The encoding information, which is transmitted by prediction units,
may include information on the estimation direction of the inter
mode, information on the reference image index of the inter mode,
information about the motion vector, information about chroma
elements of the intra mode, and information about the interpolation
scheme of the intra mode.
[0070] Information on the maximum size of the coding unit and
information on the maximum depth, which are defined for respective
pictures, slices, or GOPs, may be inserted into the header of the
bit stream, the sequence parameter set, or the picture parameter
set.
[0071] Further, information on the maximum size of the
transformation unit and information on the minimum size of the
transformation unit, which are allowed for the current video, may
also be output through the header of the bit stream, the sequence
parameter set, or the picture parameter set. The output unit 130
may encode reference information related with the prediction
described with reference to FIGS. 1 to 6, prediction information,
single direction prediction information, and slice type information
including the fourth slice type, etc. so as then to be
outputted.
[0072] According to an embodiment of the simplest form of the video
encoding apparatus 100, the coding unit for respective depths is
the coding unit of the size of the half of the height and width of
the coding unit of one layer higher depth. That is, if the size of
the coding unit of the current depth is 2N.times.2N, the size of
the coding unit of the lower depth is N.times.N. Further, the
current coding unit of the size of 2N.times.2N may include up to 4
lower depth coding units of N.times.N size.

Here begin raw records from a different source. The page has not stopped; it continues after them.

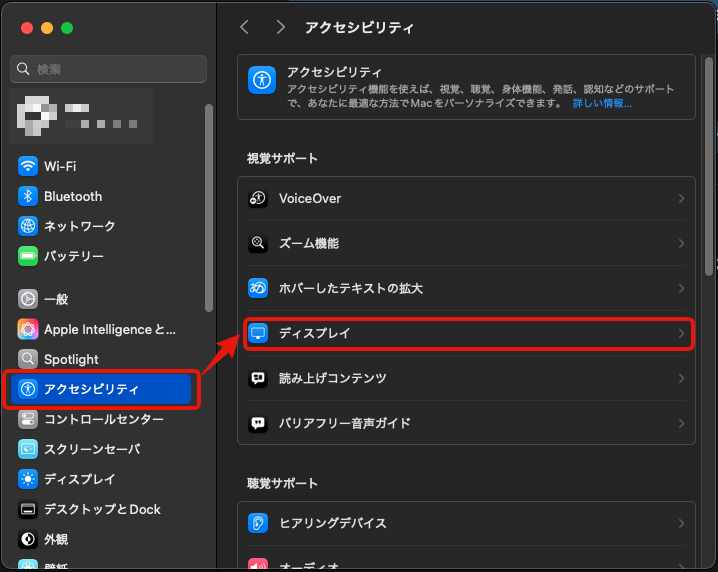
Task: Open コントロールセンター in the sidebar
Action: pos(103,419)
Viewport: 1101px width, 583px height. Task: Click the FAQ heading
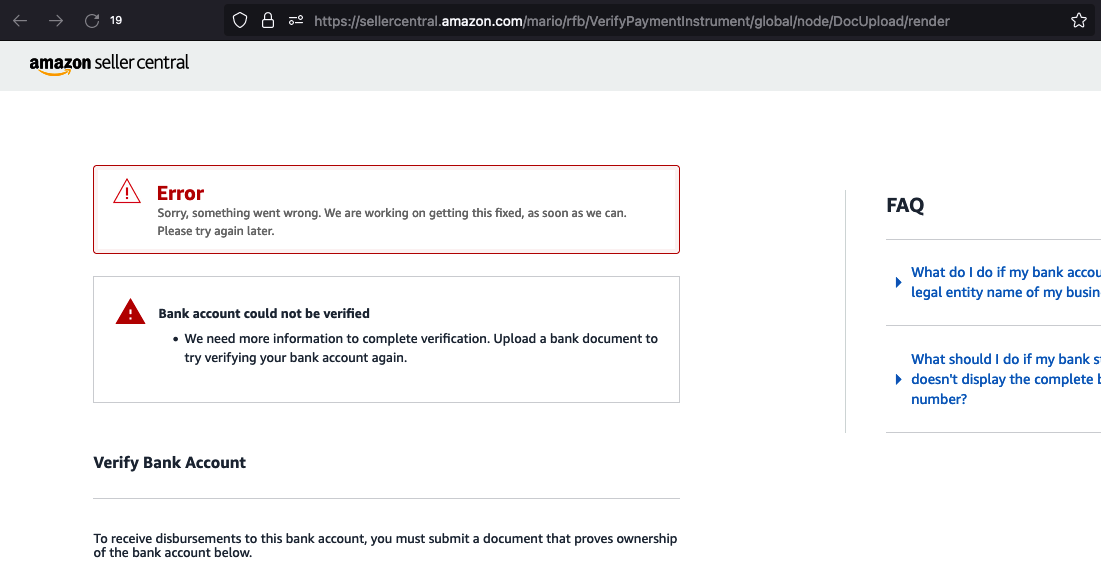pos(905,205)
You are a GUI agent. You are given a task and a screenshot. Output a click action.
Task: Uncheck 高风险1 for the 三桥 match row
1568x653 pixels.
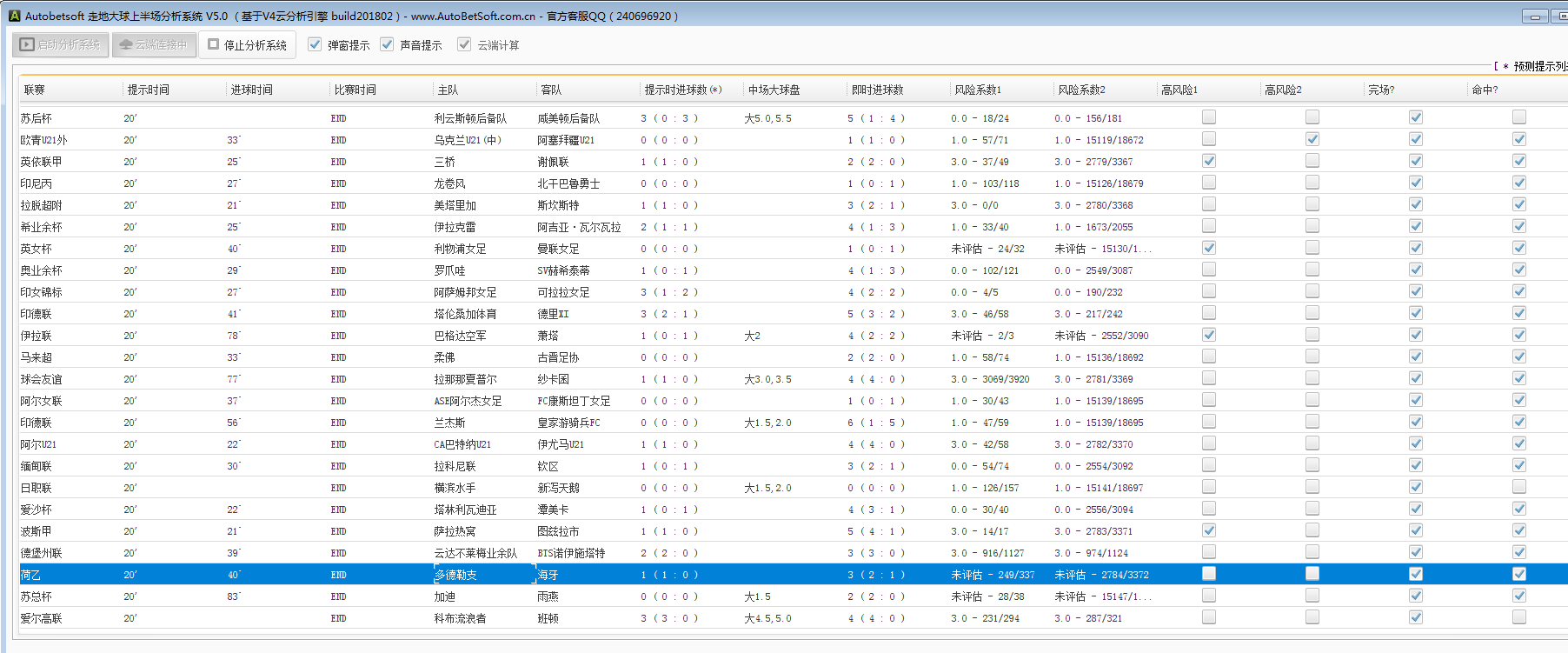1209,161
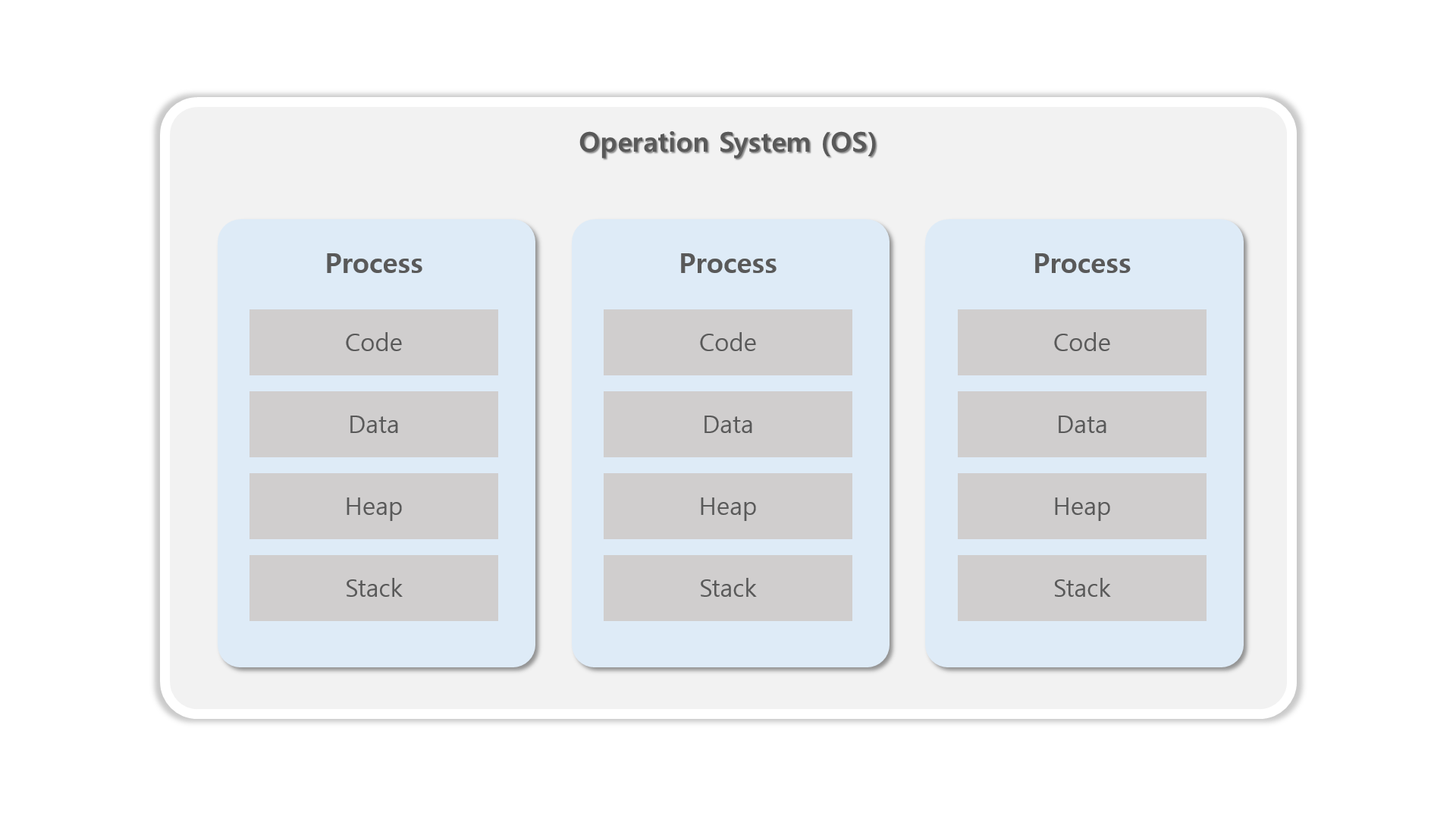This screenshot has width=1456, height=819.
Task: Click blank area below left Process Stack block
Action: (x=374, y=643)
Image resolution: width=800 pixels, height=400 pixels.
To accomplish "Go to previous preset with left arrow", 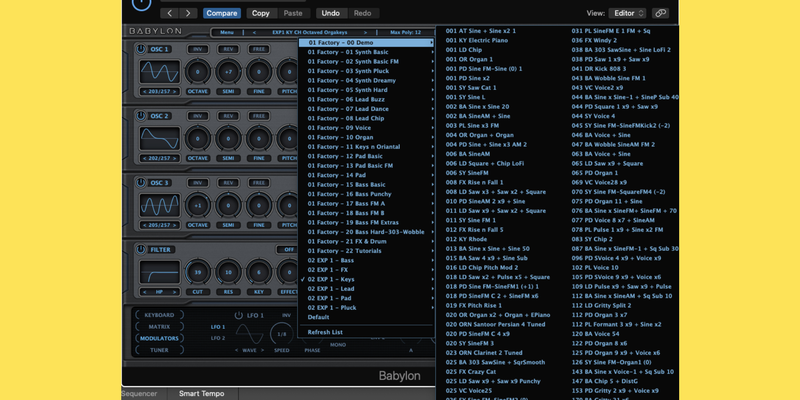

[0073] Hence, the video encoding apparatus 100 may determine the
coding unit of the optimal forma and size for respective maximum
coding units based on the maximum coding unit size and the maximum
depth which have been determined in consideration of the
characteristics of the current picture so as to form coding units
according to the tree structure. Further, encoding may be performed
in various prediction modes and transformation schemes for
respective maximum coding units, and thus the optimal encoding mode
may be determined in consideration of the image characteristics of
the coding units of various image sizes.
[0074] Hence, if an image of a very high resolution or a very large
amount of data is encoded in the existing macroblock units, the
number of macroblocks for each picture becomes excessively large.
As such, the compression information, which is generated for each
macroblock, also increases, and thus the transmission load of the
compression information may increase and the compression efficiency
may decrease. Hence, the video encoding apparatus according to an
embodiment of the present invention may increase the maximum size
of the coding unit in consideration of the image size and adjust
the coding unit in consideration of image characteristics, and thus
the image compression efficiency may increase.
[0075] FIG. 2 is a block diagram of a video decoding apparatus
based on an coding unit of a tree structure, according to an
embodiment of the present invention.
[0076] A video decoding apparatus 200, which accompanies video
prediction based on the coding unit according to the tree
structure, includes a receiver 210, an image data and encoding
information extractor 220, and an image data decoder 230.
Hereinafter, the video decoding apparatus 200, which accompanies
video prediction based on the coding unit according to the tree
structure, will be referred to as the video decoding apparatus 200
for the convenience of explanation.
[0077] The definitions of various terms such as the coding unit for
the decoding operation of the video decoding apparatus 200, depth,
prediction unit, transformation unit, and information about various
encoding modes have already been described above with reference to
FIG. 1 and the video encoding apparatus 100.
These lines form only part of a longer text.